Exertional-heat stress has the potential to disturb intestinal integrity, leading to enhanced permeability of enteric pathogenic micro-organisms and associated clinical manifestations. The study aimed to determine the circulatory endotoxin concentration and cytokine profile of ultra-endurance runners (UER, n=19) and a control group (CON, n=12) during a five stage 230km ultra-marathon (mean ± SD: 27h38min ± 3h55min) conducted in hot and dry environmental conditions (30ºC to 40ºC and 31% to 40% relative humidity). Body mass and tympanic temperature were measured, and venous blood samples were taken before (pre-stage) and immediately after (post-stage) each stage of the ultra-marathon for the analysis of gram-negative bacterial endotoxin, C-reactive protein, cytokine profile (IL-6, IL-1β, TNF-α, IFN-γ, IL-10, and IL- 1ra), and plasma osmolality.
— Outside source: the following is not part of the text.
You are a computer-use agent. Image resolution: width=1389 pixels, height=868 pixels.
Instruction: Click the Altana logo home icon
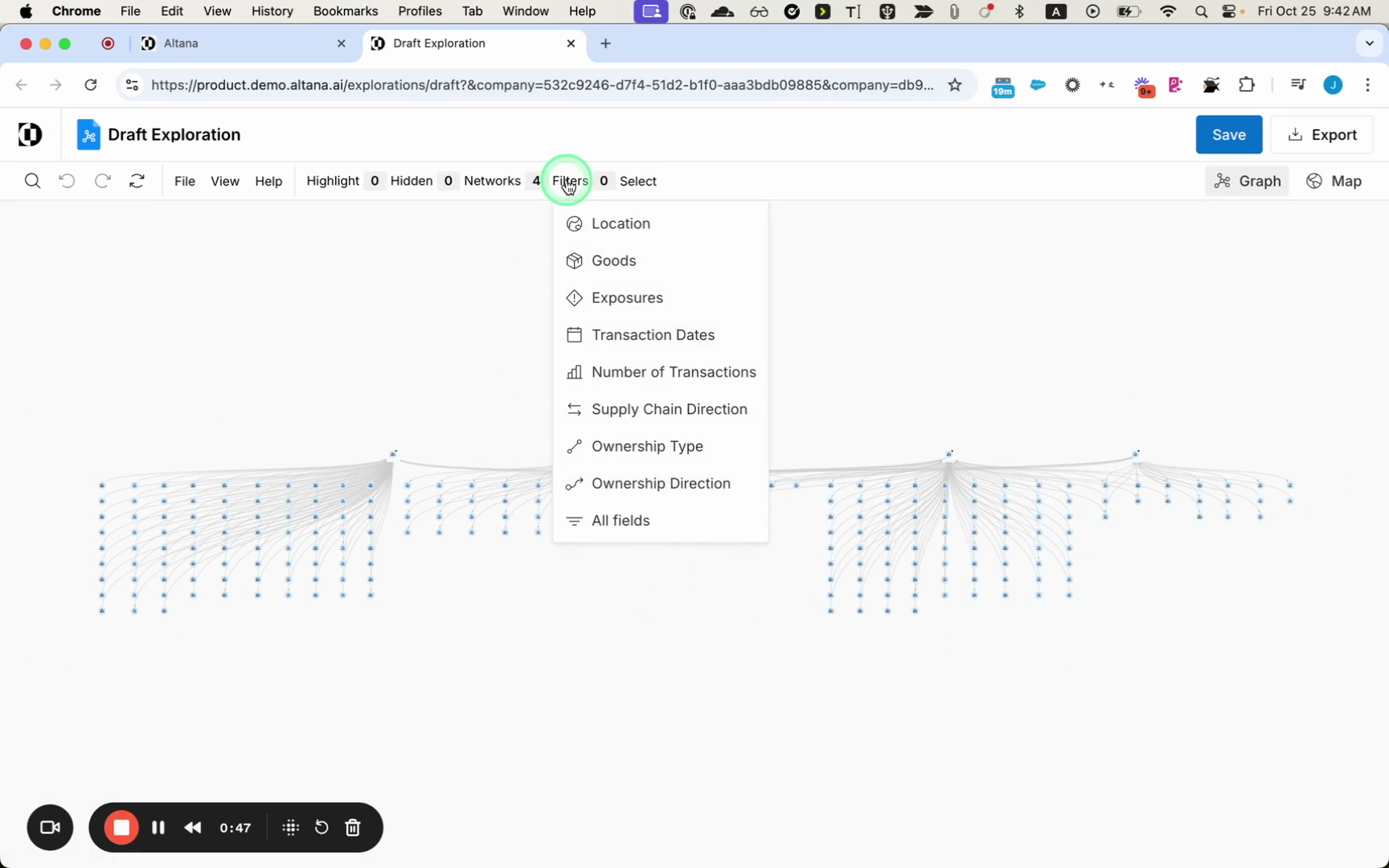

Gastrointestinal symptoms and perceptive thermal tolerance rating were also monitored throughout competition. Mean exercise-induced body mass loss over the five stages ranged 1.0% to 2.5%. Pre- and poststage plasma osmolality in UER ranged277 to 282mOsmol/kg and 286 to 297 mOsmol/kg, respectively. Pre-stage concentrations of endotoxin (peak: 21% at Stage 5), C-reactive protein (889% at Stage 3), IL-6 (152% at Stage 2), IL-1β (95% at Stage 5), TNF-α (168% at Stage 5), IFN-γ (102% at Stage 5),IL-10 (1271% at Stage 3), and IL-1ra (106% at Stage 5) increased as the ultra-marathon progressed in UER; while no changes in CON were observed (except for IL-1β, 71% at Stage 5). Pre- to post-stage increases were observed for endotoxin (peak: 22% at Stage 3), C-reactive protein (25% at Stage 1), IL-6 (238% at Stage 1), IL-1β (64% at Stage 1), TNF-α (101% at Stage 1), IFN-γ (39% at Stage 1), IL-10 (1100% at Stage 1), and IL-1ra(207% at Stage 1) concentrations in UER. Multi-stage ultra-marathon competition in the heat resulted in a modest circulatory endotoxaemia accompanied by a pronounced pro-inflammatory cytokinaemia by post-Stage 1, both of which were sustained throughout competition at rest (pre-stage) and after stage completion. Compensatory anti-inflammatory responses and other external factors (i.e., training status, cooling strategies, heat acclimatization, nutrition and hydration) may have contributed towards limiting the extent of pro-inflammatory responses in the current scenario.